[PASSAGE]:
*-*-*
The Alpha AXP, part 1: Initial plunge

Since the Itanium series was such a smash hit (two whole people read it!), here’s another series for a now-defunct processor architecture which Windows once supported. The next who-knows-how-many days will be devoted to an introduction to the Alpha AXP processor, as employed by Win32.

The Alpha AXP follows in the traditional RISC philosophy of having a relatively small and uniform instruction set. The first Alpha AXP chip was dual-issue, and it eventually reached quad-issue. (There was an eight-issue processor under development when the Alpha AXP project was cancelled.) This series will focus on the original Alpha AXP architecture because that’s what Windows NT for Alpha AXP ran on, and it will largely ignore features added later.

The Alpha AXP is a 64-bit processor. It does not have “32-bit mode”; the processor is always running in 64-bit mode. If the destination of a 32-bit operation is a register, the answer is always sign-extended to a 64-bit value. (This is known as the “canonical form” for a 32-bit value in a 64-bit register.) This one weird trick lets you close one eye and sort of pretend that it’s a 32-bit processor. An Alpha AXP program running on 32-bit Windows NT still has full access to the 64-bit registers and can use them to perform 64-bit computations. It could even use the full 64-bit address space, if you were willing to jump through some hoops.

Each instruction is a 32-bit word, aligned on a 4-byte boundary. Unlike other RISC processors of its era, the Alpha AXP does not have branch delay slots. If you don’t know what branch delay slots are, then consider yourself lucky.

Memory size terms in the Alpha AXP instruction set are byte, word (two bytes), longword (four bytes), and quadword (eight bytes).¹ In casual conversation, longword and quadword are usually shortened long and quad.

The Alpha AXP defines certain groups of instructions which are optional, such as floating point. If you perform an instruction which is not implemented by the processor, the instruction will trap into the kernel, and the kernel is expected to emulate the missing instruction, and then resume execution.

Registers

There are 32 integer registers, all 64 bits wide. Formally, they are known by the names r0 through r31, but Win32 assigns them the following mnemonics which correspond to their use in the Win32 calling convention.

Register	Mnemonic	Meaning	Preserved?	Notes
`r0`	`v0`	value	No	On function exit, contains the return value.
`r1`…`r8`	`t0`…`t7`	temporary	No
`r9`…`r14`	`s0`…`s5`	saved	Yes
`r15`	`fp`	frame pointer	Yes	For functions with variable-sized stacks.
`r16`…`r21`	`a0`…`a5`	argument	No	On function entry, contains function parameters.
`r22`…`r25`	`t8`…`t11`	temporary	No
`r26`	`ra`	return address	Not normally
`r27`	`t12`	temporary	No
`r28`	`at`	assembler temporary	Volatile	Long jump assist.
`r29`	`gp`	global pointer	Special	Not used by 32-bit code.
`r30`	`sp`	stack pointer	Yes
`r31`	`zero`	reads as zero	N/A	Writes are ignored.

The zero register reads as zero, and writes to it are ignored. But it goes further than that: If you specify zero as the destination register for an instruction, the entire instruction may be optimized out by the processor! This means that any side effects may or may not occur. There are a few exceptions to this rule:

Branch instructions are never optimized out. If a branch instructions specifies zero as the register to receive the return address, the branch is still taken, but the return address is thrown away.
*-*-*
[COLLECTED DATA]:
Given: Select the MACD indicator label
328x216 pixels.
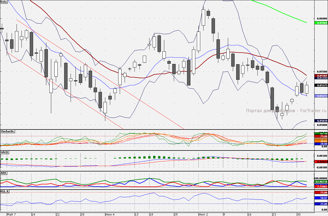Looking at the screenshot, I should 4,152.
*-*-*
Reproduce verbatim the part of the Alpha AXP article above that opens with the words "There are 32" and closes with "contains function parameters.".

[REPLY TO THE TASK]:
There are 32 integer registers, all 64 bits wide. Formally, they are known by the names r0 through r31, but Win32 assigns them the following mnemonics which correspond to their use in the Win32 calling convention.

Register	Mnemonic	Meaning	Preserved?	Notes
`r0`	`v0`	value	No	On function exit, contains the return value.
`r1`…`r8`	`t0`…`t7`	temporary	No
`r9`…`r14`	`s0`…`s5`	saved	Yes
`r15`	`fp`	frame pointer	Yes	For functions with variable-sized stacks.
`r16`…`r21`	`a0`…`a5`	argument	No	On function entry, contains function parameters.